■ **YOUR ASSIGNMENT**: In the material below, repeat only the lines from the one that holds "Become a Partner" through the final line, exactly as they stand.
== == ==
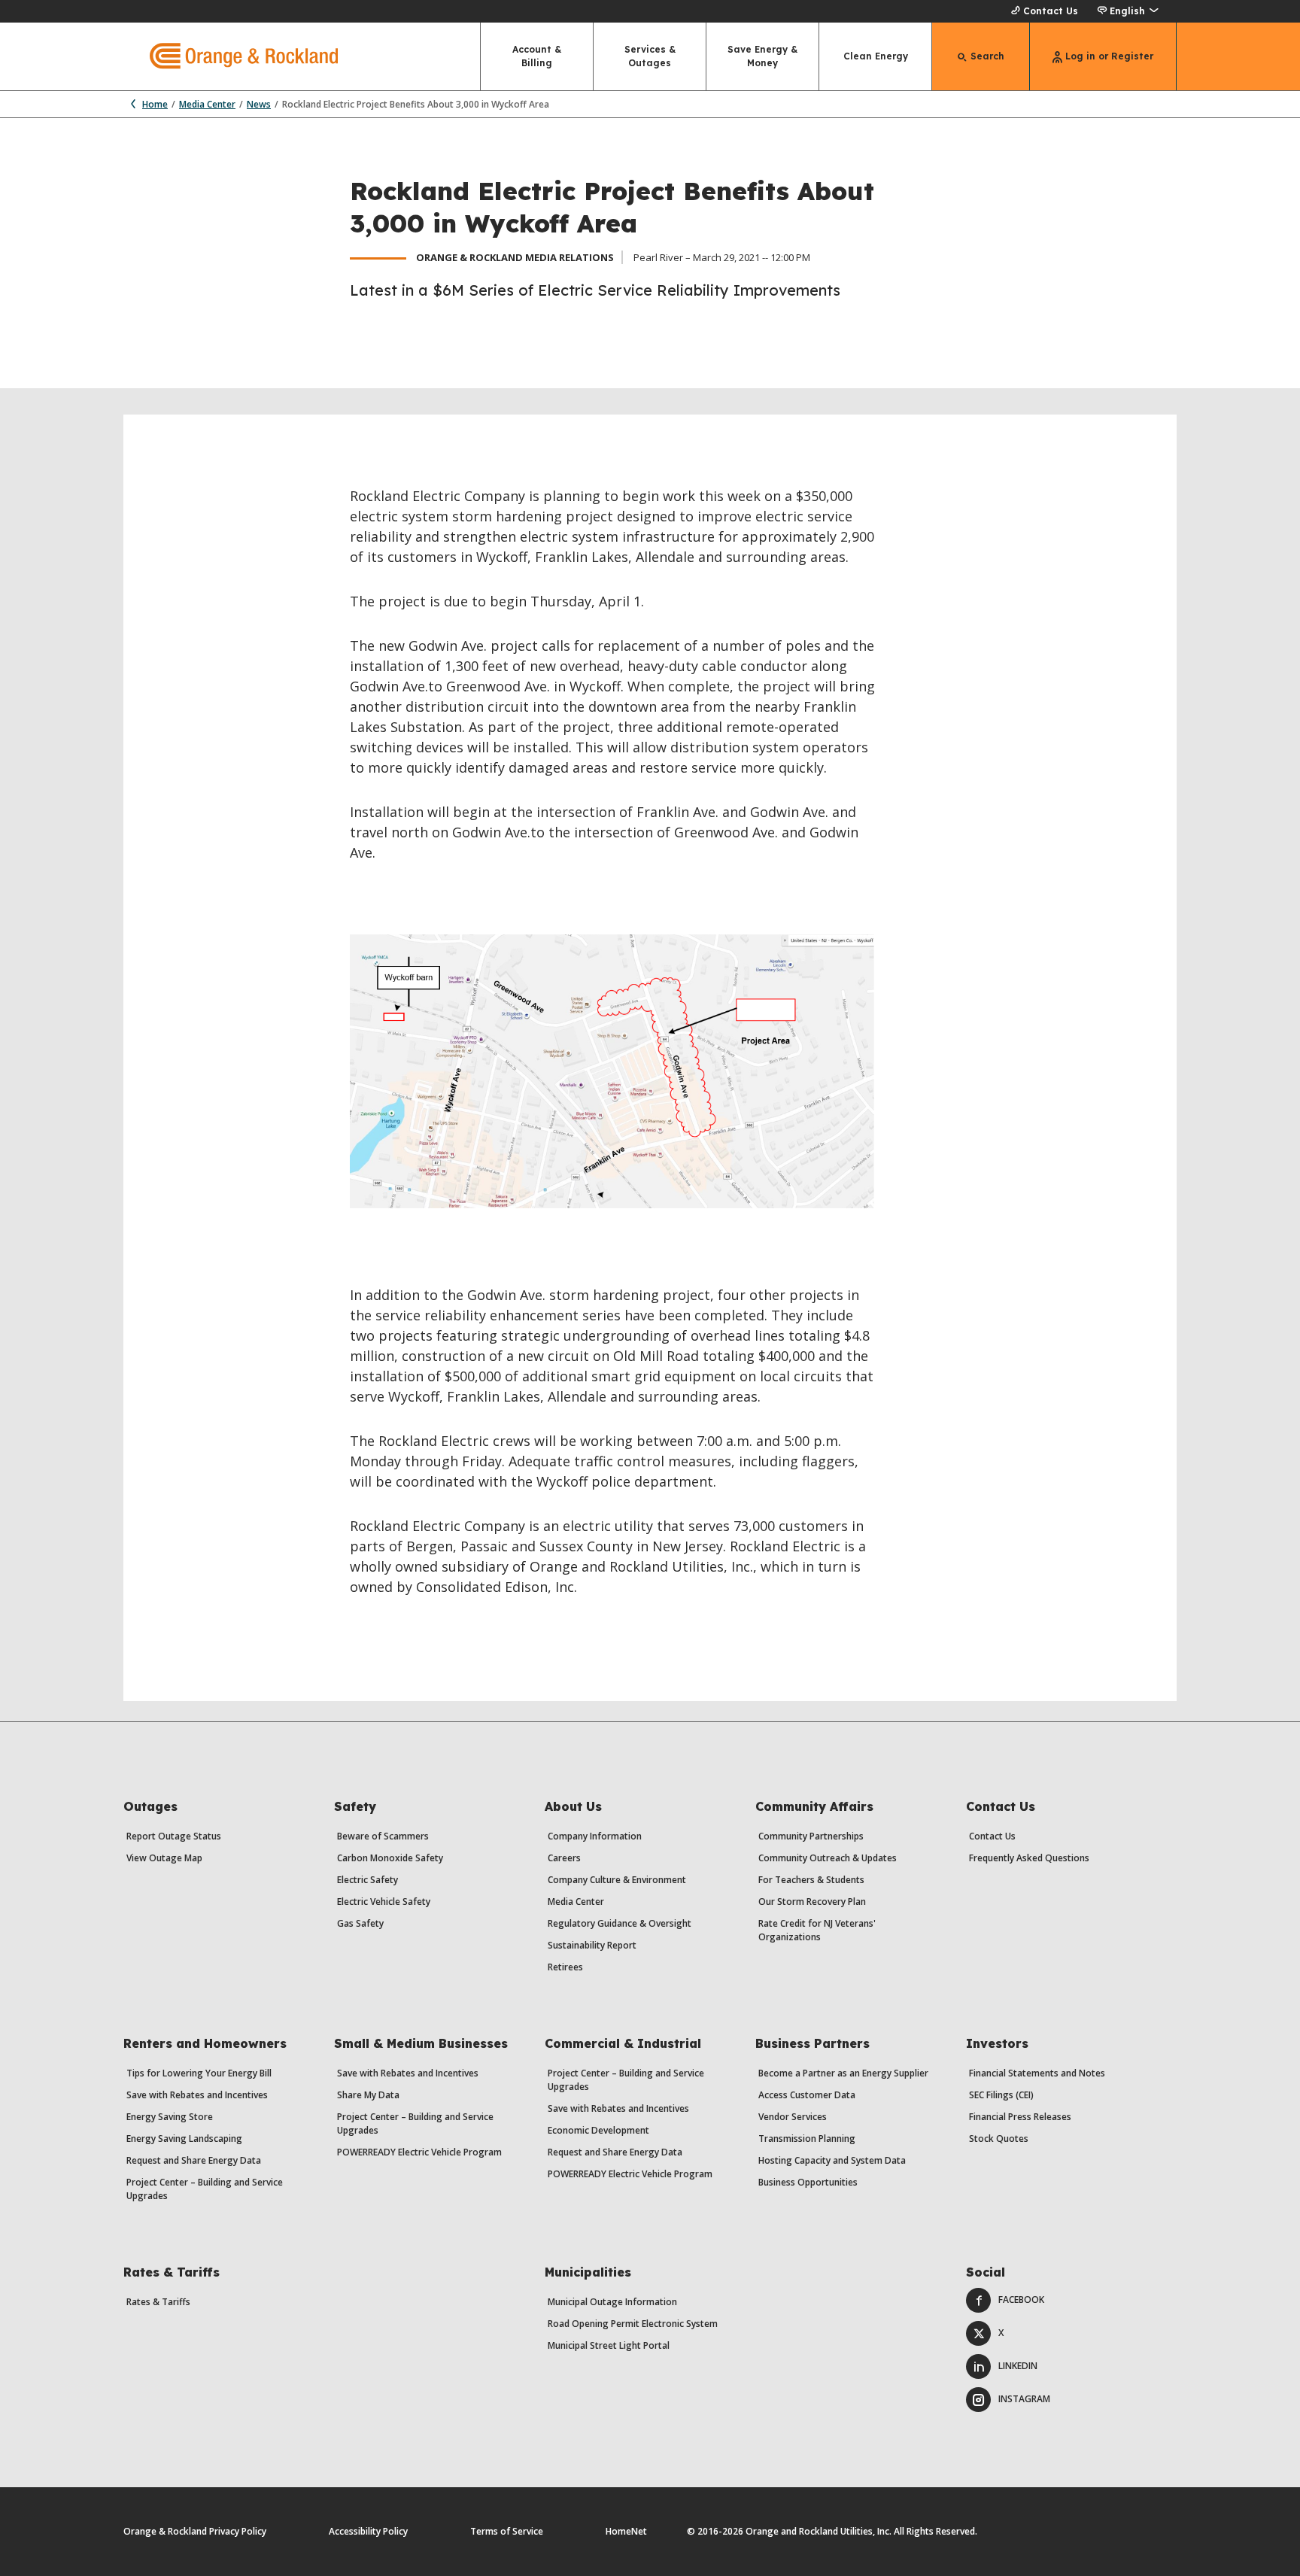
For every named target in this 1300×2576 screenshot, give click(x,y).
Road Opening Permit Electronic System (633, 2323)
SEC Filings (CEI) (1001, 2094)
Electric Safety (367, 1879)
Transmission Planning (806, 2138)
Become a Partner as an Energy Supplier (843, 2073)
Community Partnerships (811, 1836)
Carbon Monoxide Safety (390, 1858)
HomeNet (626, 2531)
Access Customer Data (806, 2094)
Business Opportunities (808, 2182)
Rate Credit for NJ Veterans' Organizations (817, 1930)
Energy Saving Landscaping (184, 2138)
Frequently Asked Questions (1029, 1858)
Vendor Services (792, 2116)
== == ==
■ **ANSWER TO THIS PROBLEM**:
Become a Partner as an Energy Supplier (843, 2073)
Community Partnerships (811, 1836)
Carbon Monoxide Safety (390, 1858)
HomeNet (626, 2531)
Access Customer Data (806, 2094)
Business Opportunities (808, 2182)
Rate Credit for NJ Veterans' Organizations (817, 1930)
Energy Saving Landscaping (184, 2138)
Frequently Asked Questions (1029, 1858)
Vendor Services (792, 2116)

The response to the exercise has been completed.